The plaintiff is the owner of a farm containing seventy-three acres and lying on both sides of Brush creek. It is mainly upland. The flat along the stream is quite narrow, and covers not more than seven or eight acres, including the bed of the stream. The defendants own and operate an extensive coke works, situated on the bank of the stream a little more than one mile above the plaintiff’s farm, at which the slack is collected from several coal mines in the region, and used for making coke. The plaintiff alleges that the defendants habitually *626put the ashes from their ovens and their refuse slate and slack into the stream, using it as a dumping ground, and depending on the current and the floods to carry it away. By this means the water is polluted, and rendered unfit for use; the channel is choked up, the water is crowded out of its original bed, and the flat cut up and covered with a deposit of ashes, slate, and refuse from the coke works, so that it is unfit for cultivation. For the injury thus sustained, as the result of the unlawful use made of the stream by the defendants, the plaintiff seeks to recover in this action. The defendants reply that the pollution of the stream began before their works were erected, as the result of mining operations on Brush creek and its tributaries, which were in progress more than twenty years before this suit was brought. They say that their own works were erected in 1871, and have been in operation since that time without objection or complaint until now; that the condition of the stream and the plaintiff’s land has undergone no material change for many years, and if their present condition is to any extent chargeable to the acts of defendants or their employees, no recovery can be had in this case except for injury done within six years before suit was brought.

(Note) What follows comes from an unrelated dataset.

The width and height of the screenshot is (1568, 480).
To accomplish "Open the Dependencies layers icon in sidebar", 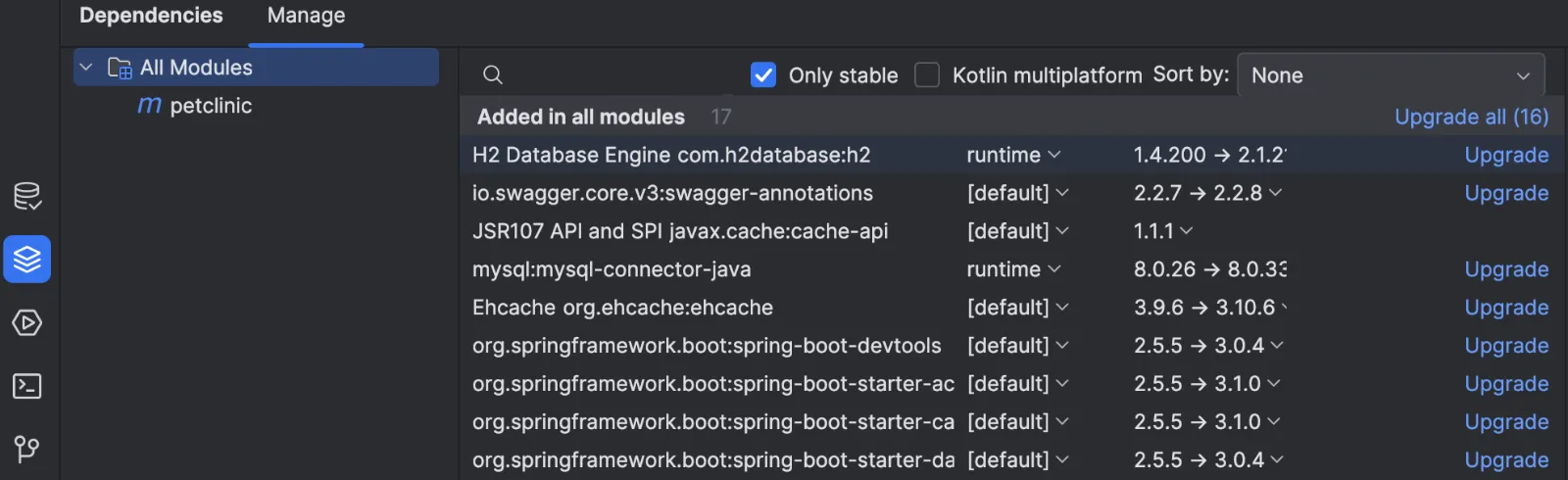I will pyautogui.click(x=27, y=260).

The questions thus presented to the jury were, in the first place: What was the condition of the stream and the plaintiff’s flat land six years before the writ was issued? Was the water then polluted? Was the channel choked with refuse and the flat cut by the water, and covered with the deposit complained of ? Having ascertained what the situation then was, they were next to inquire whether the situation had been made worse during the six years. If so, in what respect, and to what extent ? In this way they would be able to reach a correct conclusion as to the extent of the injury done the plaintiff, for which he could recover in this action. The method adopted on the trial was quite different. The plaintiff >vas permitted to show, and the jury was instructed to consider, what the plaintiff’s farm would be worth as a whole, including the buildings and improvements, with the creek and the flat land in the original condition as it was before the work of pollution began, and what it was now worth, with the stream and the flat in their present condition; so that the difference between these estimates became the measure of damages.

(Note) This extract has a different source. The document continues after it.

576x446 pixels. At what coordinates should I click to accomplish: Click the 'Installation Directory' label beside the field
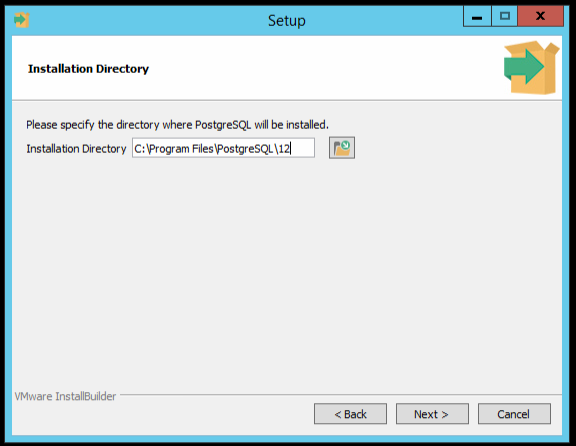pyautogui.click(x=76, y=149)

*627We held in Robb v. Carnegie, supra, that this mode of estimating damages, which is properly applicable to cases where an entry is made under the power of eminent domain, is not ordinarily applicable to actions of trespass. It is not necessary to repeat the reasons which were given in support of that conclusion. It is enough to say that we adhere to them. In case of a taking, the natural inquiry is, how is that which is left affected by the taking? Where nothing is taken, but an injurious trespass is alleged, the question is, what will be the cost of restoring the thing injured to its former condition ? If the cost of restoration will equal or exceed the value of the thing' injured, then the value becomes the measure of the plaintiff’s damages. But there is still another reason why the measure of damages adopted in the court below was inapplicable to this ease. The defendants had pleaded the statute of limitations, and the inquiry was thereby limited to six years. The comparison which the testimony placed before the jury carried them back to a time when the stream was not polluted, and the slate and slack had not been deposited on the plaintiff’s land. It brought to their notice, not the injury done in six years, but the changes made from the beginning of operations on Brush creek, which was nearly or quite a quarter of a century before the trial. While the learned judge told the jury that the plaintiff could not recover for an injury sustained more than six years before his action was begun, he permitted testimony to be given which brought the entire change in the situation of the plaintiff’s flat land to their attention, and which contrasted its value, if in its original condition, with its value in its present condition. This evidence was admitted after objection, and for the purpose of providing the jury with a measure of damages in this case.

The seventh assignment of error is also sustained. The witness had put a value upon the plaintiff’s farm. The defendants had a right to test his knowledge and his fairness as a witness, upon cross-examination. For this purpose it was proper to ask him if he did not know of sales of farm lands in the same vicinity, at a much less price than he had put upon the farm of the plaintiff. If he did know of such sales, but disregarded them in fixing the price of the plaintiff’s land, *628that circumstance was calculated to affect his credibility, unless it was explained to the satisfaction of the jury.

The judgment is reversed, and a venire facias de novo is awarded.